The lung segmentation model demonstrated particularly strong generalization capabilities across several non-lung cancer types, as illustrated in Fig. 5. This figure highlights representative outputs from the top five non-lung TCGA projects—ovarian cancer (OV), cervical squamous cell carcinoma (CESC), esophageal carcinoma (ESCA), thyroid carcinoma (THCA), and cholangiocarcinoma (CHOL), achieving mean scores of up to 9.2 ± 0.9 (OV cohort). In each of these cases, the lung model was able to accurately delineate tumor tissue and tumor stroma regions, with segmentation masks that closely align with the histological features observed in the original H&E images. Supplementary Figs. 2–5 provide similar examples for the other four models, demonstrating their respective top five cross-entity generalization performances.

Same histological type of divergent localization allows for better generalization
Some histological carcinoma subtypes, e.g., squamous cell carcinomas (SCC), can arise in different locations and even have differing etiologies (e.g., lung SCC and head-and-neck SCC, the latter often associated with HPV in the oropharyngeal region and arising in lymphoepithelial mucosa). On the other hand, some organs develop diffuse adenocarcinomas which have morphological similarities (e.g., diffuse stomach adenocarcinoma and invasive lobular breast carcinoma) and consist of single, cytologically bland discohesive cells, representing a significant challenge for segmentation algorithm training and implementation.

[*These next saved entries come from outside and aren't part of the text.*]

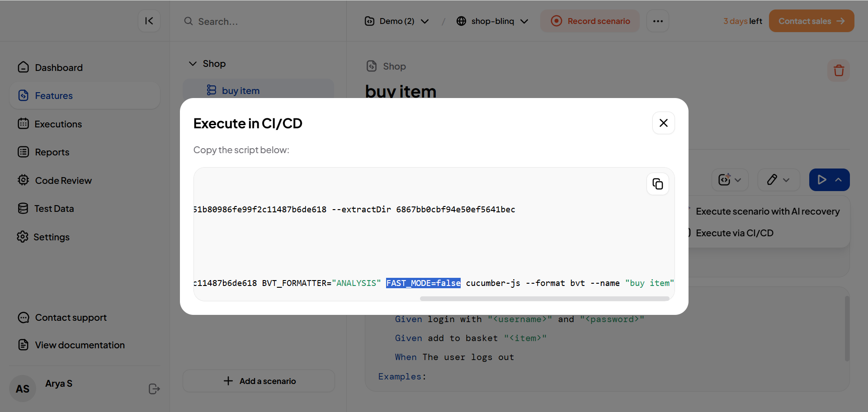Open the edit pencil dropdown
This screenshot has height=412, width=868.
pos(778,180)
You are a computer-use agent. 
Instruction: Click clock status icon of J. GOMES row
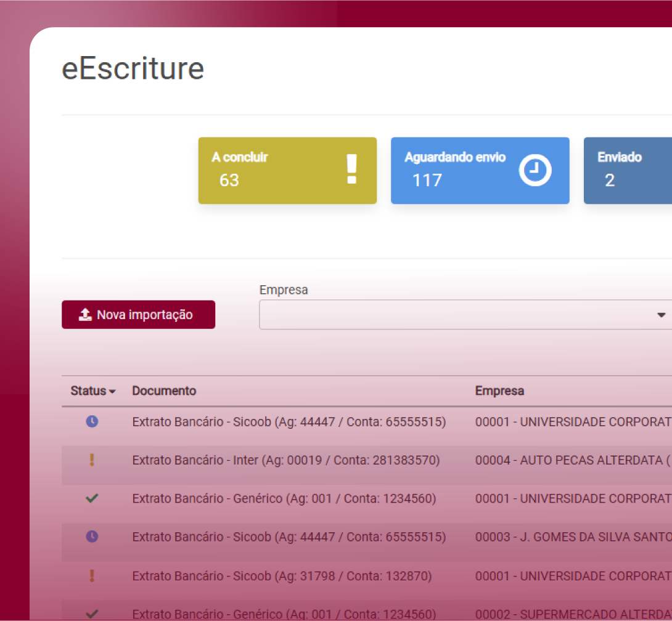pyautogui.click(x=92, y=537)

In the first use case, the lung segmentation model, known for its strong performance in identifying squamous cell carcinoma (SCC) in lung cancer cases, was applied to SCCs from other organs (n = 775; Fig. 6A, left panel). The model demonstrated excellent performance in segmenting SCC cases from the cervix (CESC), esophagus (ESCA), and head and neck (HNSC) regions, as evidenced by high scoring metrics and accurate delineation of tumor structures, compared to the other tested models (Fig. 6B, C, left panel). In the second use case, the breast segmentation model, trained to detect small tumor cell aggregates and individual tumor cells in cases of invasive lobular carcinoma as part of the initial development, was tested in cases with diffuse-type gastric adenocarcinoma (n = 78; Fig. 6A, right panel). Again, quantitative and qualitative analysis showed that the breast model efficiently segmented small, dispersed tumor cell clusters in diffuse-type or signet-ring cell gastric adenocarcinoma (STAD) cases with very good to excellent semiquantitative scores of 7–9 (Fig. 6B, C, right panel). Supplementary Fig. 7 provides a detailed breakdown of the non-lung SCC cases and diffuse-type carcinoma cases included in this analysis by specific diagnosis.

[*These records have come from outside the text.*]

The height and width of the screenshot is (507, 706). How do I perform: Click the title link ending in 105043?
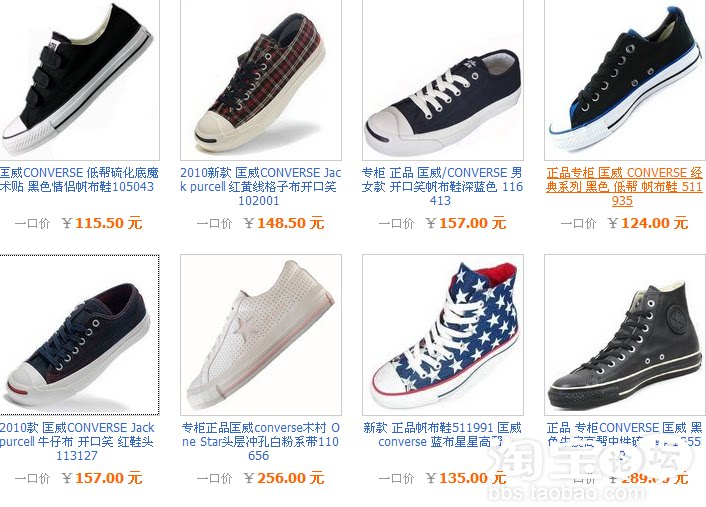click(79, 180)
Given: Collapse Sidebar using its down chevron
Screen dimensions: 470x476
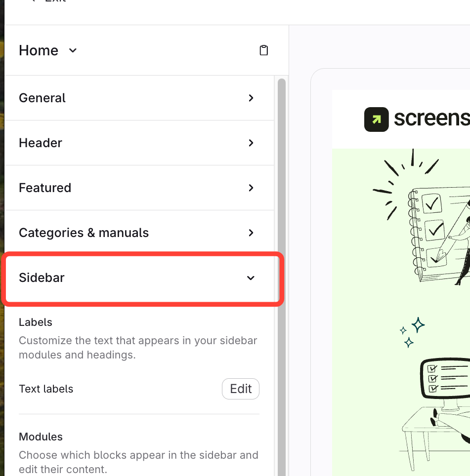Looking at the screenshot, I should 251,278.
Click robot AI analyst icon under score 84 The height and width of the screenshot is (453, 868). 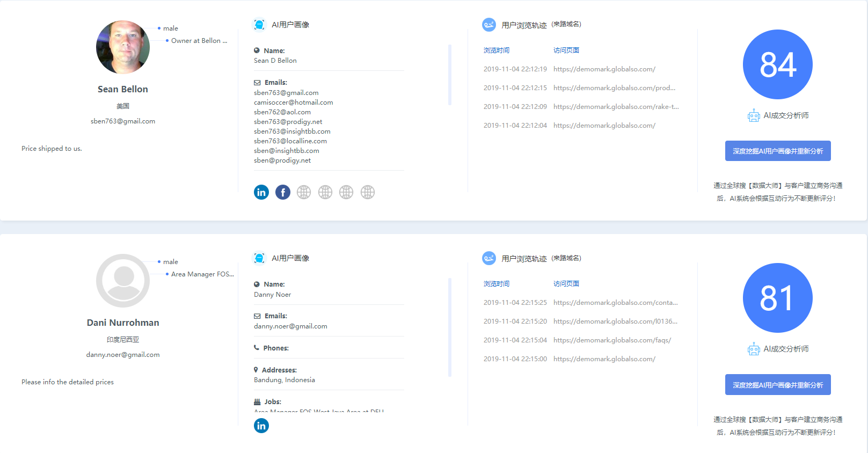click(x=754, y=116)
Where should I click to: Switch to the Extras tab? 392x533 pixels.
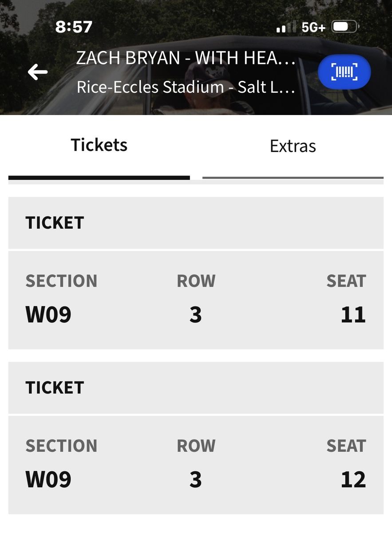tap(293, 146)
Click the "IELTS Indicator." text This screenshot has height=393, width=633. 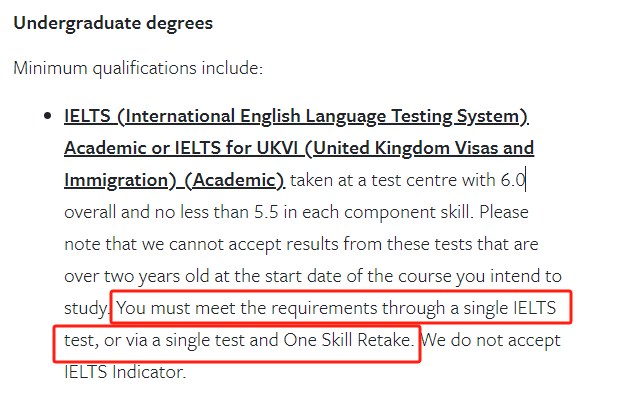point(125,372)
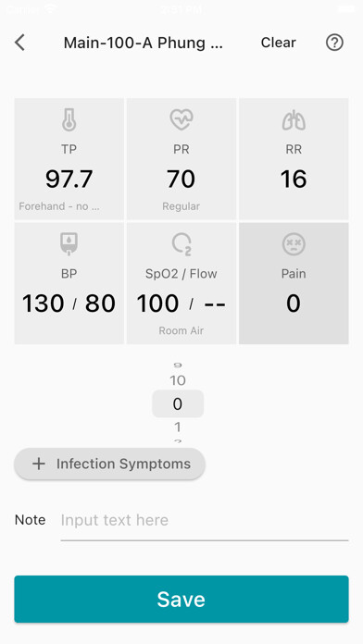The height and width of the screenshot is (644, 363).
Task: Edit the 97.7 temperature value
Action: point(69,180)
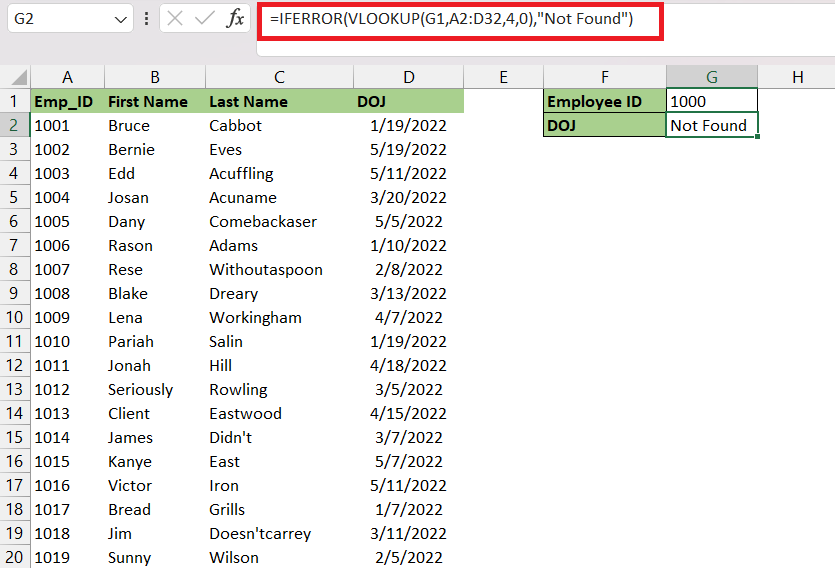Click the Not Found result cell
The height and width of the screenshot is (568, 835).
tap(711, 125)
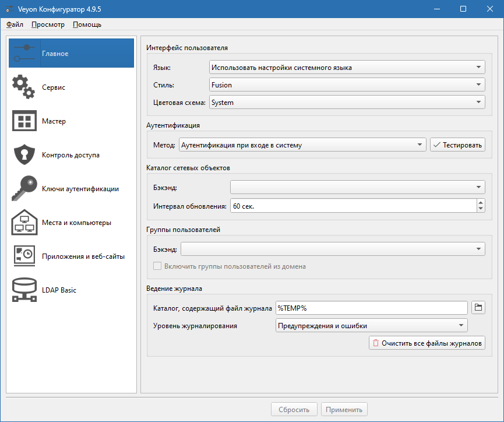Viewport: 504px width, 422px height.
Task: Click Приложения и веб-сайты icon
Action: (x=24, y=256)
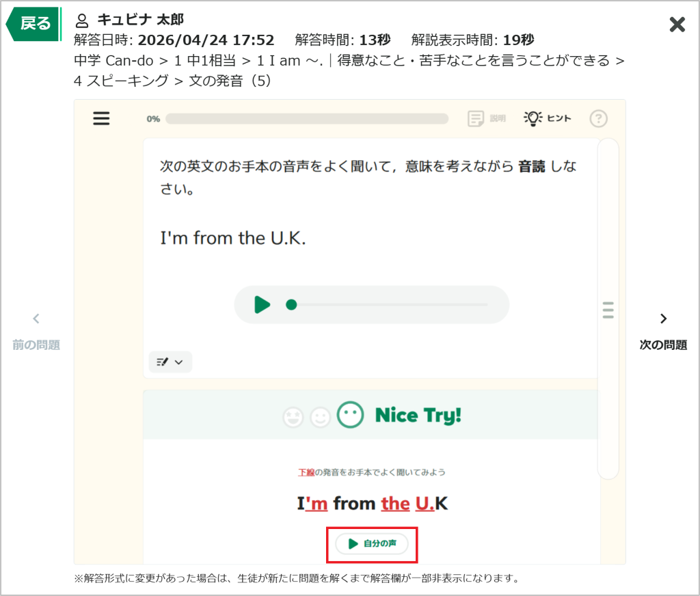Screen dimensions: 700x596
Task: Select the green neutral face icon
Action: (x=350, y=415)

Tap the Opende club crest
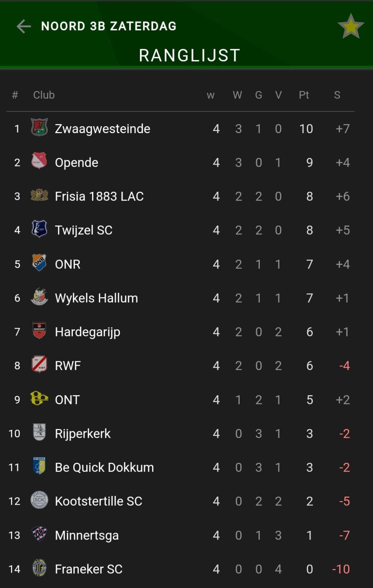39,161
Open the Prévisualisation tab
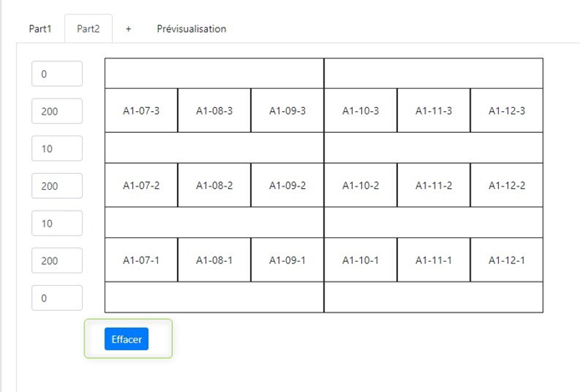580x392 pixels. click(x=191, y=28)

Cross-domain generalization for accurate benign/precusor tissue structure segmentation
Beyond the primary goal of tumor region segmentation, we also examined the performance of the models on benign tissue regions, which were annotated alongside the tumor ROIs (as shown in Fig. 1). Two experienced pathologists assessed the regions segmented by all models and provided a qualitative assessment whether the models could identify meaningful structures in these regions (“off-label” effects were also considered, e.g., when benign structures were detected as tumor but were well-segmented as this can also be effectively used for tasks such as gland segmentation etc.). Figure 7A summarizes the review results and provides representative examples. Here, the breast model accurately segmented glandular tissues such as duodenal mucosa and submucosal glands or colonic mucosa. Similarly, the lung model reliably detected benign breast lobules, as well as other benign structures such as endometrium, across various TCGA projects. Moreover, non-invasive dysplastic/tumorous lesions can be also processed with high accuracy by the models, e.g., non-invasive papillary urothelial carcinoma (Fig. 7A).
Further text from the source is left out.